Connor estaba tan molesto y deprimido por el accidente que incluso envió a sus hijos, Racheal y Mark, a vivir en una pensión durante el resto de su escolarización, simplemente le recordaban demasiado a Charlie, su esposa, y su madre. Connor sabía que él era el culpable de ese accidente porque insistió en conducir después de una función de trabajo, incluso cuando estaba claramente agotado y un poco ebrio.

Poco a poco, Connor solo se preocupó por su trabajo, lo que finalmente le hizo ganar millones. Pero aún así, Connor no era un hombre feliz. Y a pesar de que era muy rico, vivía una vida sencilla en una casa modesta. De hecho, tenía algunas propiedades importantes, pero nunca le importó vivir allí.
No hay hijos que amar.
A pesar de que Connor fue quien envió a sus hijos a la escuela interna, optaron por ignorarlo una vez que se graduaron. Ambos fueron a la universidad y nunca vinieron a verlo. Cuando Connor tenía 55 años, tuvo un ataque al corazón y tuvo que pasar dos semanas en el hospital. No recibió una sola llamada de ninguno de sus hijos.

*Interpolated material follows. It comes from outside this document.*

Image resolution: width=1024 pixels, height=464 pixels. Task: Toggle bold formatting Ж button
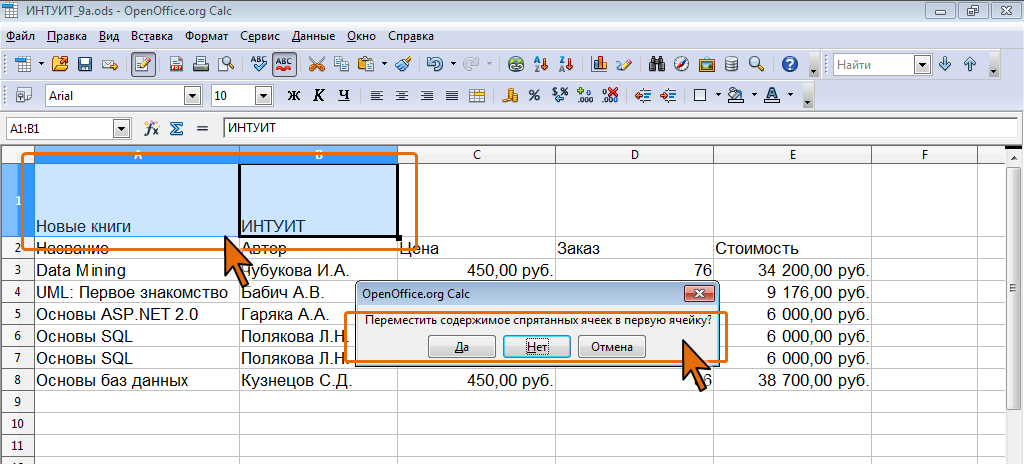point(294,96)
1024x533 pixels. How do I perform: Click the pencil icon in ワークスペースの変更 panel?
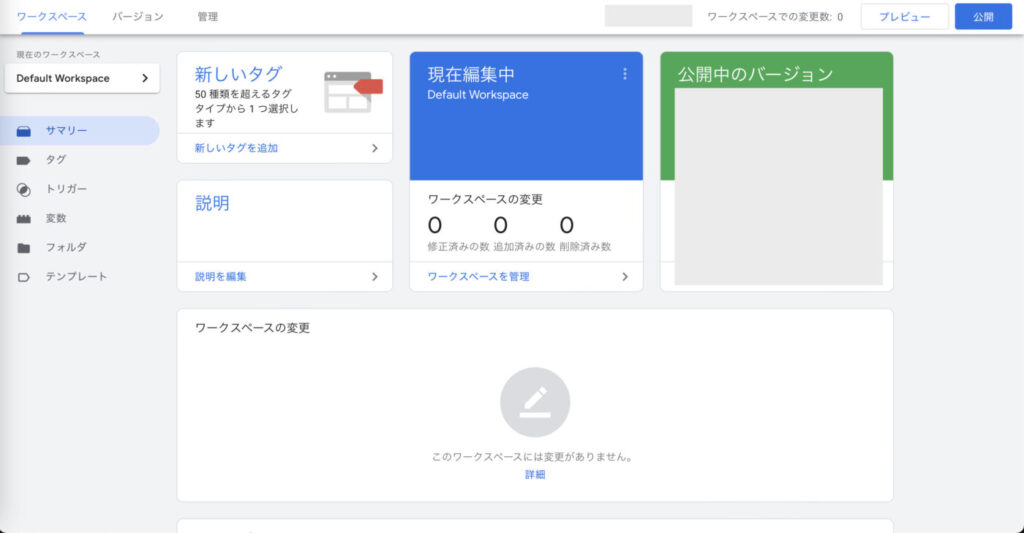pyautogui.click(x=535, y=402)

Lo único que les importaba a los dos niños era conseguir dinero de su padre, pero él nunca fue tenido en cuenta. Connor nunca se sintió más solo en su vida y, a medida que envejecía, anhelaba a sus hijos y a una dama a quien amar y abrazar.
Una dama sin hogar
Connor había perdido la esperanza de encontrar el amor a la avanzada edad de 75 años. ¡Pero no tenía ni idea de lo equivocado que estaba! En uno de sus paseos matutinos, Connor se detuvo en una cafetería para tomar una taza de café caliente. Cuando Connor salió de la tienda, vio a una mujer durmiendo en la acera en la esquina. Estaba acurrucada en un trozo de cartón. Un cartel decía: Sin hogar y hambrienta, y estaba apoyado junto a ella. Buscando trabajo. Por favor, ayúdame.
Connor nunca había visto a personas sin hogar pidiendo trabajo; la mayoría de las veces, lo único que querían era dinero y, en raras ocasiones, comida. Connor decidió acercarse a la mujer; cuando habló, la asustó y ella se despertó; sin embargo, logró convencerla de que quería ayudarla. Su nombre era Kayla. Él le informó que estaba buscando una ama de llaves y la invitó a postularse para el puesto.
Kayla se sorprendió. Connor le recomendó que conversaran y se conocieran, así que salió y le compró una taza de café, y se sentaron en una mesa dentro de la cafetería.

La lamentable situación
Connor preguntó por la situación de Kayla como persona sin hogar. Ella le contó cómo su esposo la había dejado con deudas inimaginables, con los ojos llenos de lágrimas. La había abandonado en favor de una mujer más joven. Su incapacidad para concebir hijos enfureció aún más a su esposo. Connor estaba desconsolado y después de unas horas de conversación, le ofreció a Kayla un lugar donde quedarse esa noche, lo cual ella aceptó. Se suponía que comenzaría a trabajar al día siguiente. Kayla no podía creer su buena fortuna.
Connor se enamoró de Kayla en el momento en que se miraron a los ojos, aunque aún no lo entendía. Tenían el mismo color de ojos que su esposa y ella tenía el mismo cabello rubio ceniza. Kayla le dio a Connor la sensación de que ya no estaba solo. Simplemente aún no se había dado cuenta.
Caminaron hacia la casa de Connor, donde le mostró la habitación de invitados.